Based on the above custom Bean type, the message is sent, paying attention to the log information printed in the interceptor.

Kafka storage analysis

Note: This process is based on the source code execution process tracked by the producer.send method in the above case. The process in the source code is relatively clear, and the core process involved is as follows.

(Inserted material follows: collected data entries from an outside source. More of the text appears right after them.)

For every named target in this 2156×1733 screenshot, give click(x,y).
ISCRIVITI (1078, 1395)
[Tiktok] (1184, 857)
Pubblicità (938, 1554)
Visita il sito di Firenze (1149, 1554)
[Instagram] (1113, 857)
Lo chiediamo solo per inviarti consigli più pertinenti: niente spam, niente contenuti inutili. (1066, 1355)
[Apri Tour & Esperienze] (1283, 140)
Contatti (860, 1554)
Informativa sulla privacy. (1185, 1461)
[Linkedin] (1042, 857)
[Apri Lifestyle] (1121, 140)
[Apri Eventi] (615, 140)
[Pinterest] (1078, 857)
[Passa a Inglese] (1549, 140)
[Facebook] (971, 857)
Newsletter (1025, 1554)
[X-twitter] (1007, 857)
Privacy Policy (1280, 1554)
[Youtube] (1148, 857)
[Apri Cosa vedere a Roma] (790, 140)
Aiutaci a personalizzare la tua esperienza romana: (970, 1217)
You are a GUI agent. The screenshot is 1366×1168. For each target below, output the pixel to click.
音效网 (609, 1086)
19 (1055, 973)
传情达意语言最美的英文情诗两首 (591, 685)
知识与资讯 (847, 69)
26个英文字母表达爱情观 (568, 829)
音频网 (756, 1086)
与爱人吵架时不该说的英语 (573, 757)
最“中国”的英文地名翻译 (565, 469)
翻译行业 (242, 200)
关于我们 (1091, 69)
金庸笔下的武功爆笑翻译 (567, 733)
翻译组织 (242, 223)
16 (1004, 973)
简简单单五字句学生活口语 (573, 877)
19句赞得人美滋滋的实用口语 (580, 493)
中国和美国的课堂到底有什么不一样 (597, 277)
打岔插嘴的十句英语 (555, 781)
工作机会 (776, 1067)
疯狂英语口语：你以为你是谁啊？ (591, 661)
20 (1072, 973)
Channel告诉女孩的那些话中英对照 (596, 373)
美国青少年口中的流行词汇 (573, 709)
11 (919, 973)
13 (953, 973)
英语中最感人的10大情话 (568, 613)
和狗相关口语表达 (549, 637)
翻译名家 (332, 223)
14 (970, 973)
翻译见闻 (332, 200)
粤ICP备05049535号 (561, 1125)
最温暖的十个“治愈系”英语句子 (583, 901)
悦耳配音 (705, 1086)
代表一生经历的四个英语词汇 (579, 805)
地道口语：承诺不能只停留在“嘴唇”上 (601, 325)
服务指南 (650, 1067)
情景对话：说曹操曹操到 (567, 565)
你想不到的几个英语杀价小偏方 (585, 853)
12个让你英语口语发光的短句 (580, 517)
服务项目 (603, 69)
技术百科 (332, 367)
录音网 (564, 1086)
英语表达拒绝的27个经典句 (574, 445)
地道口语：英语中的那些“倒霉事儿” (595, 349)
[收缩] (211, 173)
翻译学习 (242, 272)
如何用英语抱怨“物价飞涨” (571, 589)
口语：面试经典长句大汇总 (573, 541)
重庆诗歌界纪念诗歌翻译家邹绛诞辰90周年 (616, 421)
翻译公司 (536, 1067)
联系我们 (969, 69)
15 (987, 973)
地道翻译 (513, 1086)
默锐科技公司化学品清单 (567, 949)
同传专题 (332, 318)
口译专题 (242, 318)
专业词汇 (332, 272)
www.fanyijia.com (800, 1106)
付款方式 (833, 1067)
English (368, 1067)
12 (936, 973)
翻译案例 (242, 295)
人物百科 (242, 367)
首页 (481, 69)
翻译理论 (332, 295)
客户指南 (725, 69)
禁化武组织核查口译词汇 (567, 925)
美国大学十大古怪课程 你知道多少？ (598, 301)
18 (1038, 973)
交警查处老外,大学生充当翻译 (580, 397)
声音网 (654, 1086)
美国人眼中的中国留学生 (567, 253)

1. Message generation process

 

Producer sends messages asynchronously. The process of sending messages is as follows:

  • After the Producer sends the message, it goes through the interceptor, serialization, and transaction judgment.
  • After the process is executed, the message content is put into the container;
  • If the container is full within the specified time (size), it wakes up the Sender thread;
  • The container also performs a Sender thread wake up if it is not full within the specified time;
  • After waking up the Sender thread, pull the container data into the topic;

Ramble: read the source code of these middleware, not only can open your mind, but also let yourself realize that the usual code may really be called moving bricks.

2. Storage mechanism

In Kafka messages are classified by topic. Producers produce messages to topics. Topic partitions are physically stored based on message log files.

 

  • Each partition corresponds to a log file, and messages are continuously appended to the end of the log file.
  • The log file stores message data produced by producer, which adopts sharding and indexing mechanisms.
  • Partition is divided into multiple segments. Each segment corresponds to two (.index) and (.log) files;
  • Index Indicates the index information stored by the file type.
  • Log files store data for messages;
  • The metadata in the index file points to the physical offset address of Message in the corresponding data file.
  • Each consumer in the consumer group will record the message offset position of consumption in real time.
  • Of course, in the event of a message consumption error, recovery continues from the last recorded location;

3. Transaction control mechanism

 

Kafka supports transaction control of messages

Producer transaction

The principle of transactionality across partitions and sessions is introduced, and the globally unique TransactionID is bound to the PID obtained by Producer and TransactionID. After being restarted, the Producer can obtain the original PID using the ongoing TransactionID. Kafka manages transactions based on the TransactionCoordinator component. A Producer interacts with a TransactionCoordinator to obtain the task status corresponding to the TransactionID. A TransactionCoordinator writes the transaction state to Kafka’s internal Topic. If the entire service is restarted, the ongoing transaction state can be restored.

Consumer affairs

Consumer message consumption, the guarantee strength of the transaction is low, and there is no guarantee that the message will be consumed precisely because the message of the same transaction may have been deleted after the restart.